Some dependencies used on the site are quite heavy. To avoid bundling them with the rest of the site at the risk of not using them, they are code-split separately with Next.js.

Data visualization (statistics, card collection, mana curve…) is handled with the recharts library, which is very heavy. Unfortunately, it is not very convenient to lazy-load. So it’s important any component that imports something from recharts gets lazy-loaded with Next.js. This ensures recharts doesn’t get bundled in the main JavaScript files.

react-select which is used for advanced dropdowns with autocompletion support is a rather heavy library as well, clocking at ~26Kb minified and gzipped. For that reason, it is lazy-loaded via Next.js only when used.

html2canvas, the library used to generate an image from a DOM node, is also very heavy at ~46Kb minified and gzipped. It is therefore dynamically imported when using the image export functionality in the deck builder. This way, it never gets downloaded until explicitly needed.

Bundle analyzer

The Webpack bundle analyzer can be used locally by defining a WEBPACK_BUNDLE_ANALYZER=1 environment variable in the .env file, and running npm run build-site. This will cause two new tabs to open in the default browser: one for client-side bundles, one for server-side bundles. Only the client-side one really matters for performance.

Images

Images are typically lazy-loaded with the lazy HTML attribute so they are not blocking the critical path. Most images are hosted on the Sanity CDN, which provides a handy URL API to manipulate the image for performance benefits.
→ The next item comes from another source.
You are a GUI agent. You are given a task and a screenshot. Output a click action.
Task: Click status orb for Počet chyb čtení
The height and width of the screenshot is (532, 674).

The Image component (and less importantly the HeaderBanner component) automatically adds the following query parameters:

  • auto=format to have Sanity ship WebP (or even Avif in the future) images if the browser requesting them supports this format.
  • w= to request the image at a specific width, infered by the width prop.
  • q=90 to slightly lower the image quality in order to save some data.

Icons

Icons mainly come from the Icomoon bank are rendered using SVG. However, importing SVGs as JSX is damaging to performance. Therefore, SVG icons are compiled as a sprite (sprite.svg) inlined in the document, and the Icon component uses <use> to reference the correct symbol.

A couple things to note about this:

  • Because SVGs are not embedded as JSX, they are not highly customizable. Their color and size can be controlled with CSS, but individual SVG children cannot be styled.
  • Adding a new icon means manually updating the sprite file to add a new symbol. It can be a little inconvenient, although hopefully new icons are not added every day.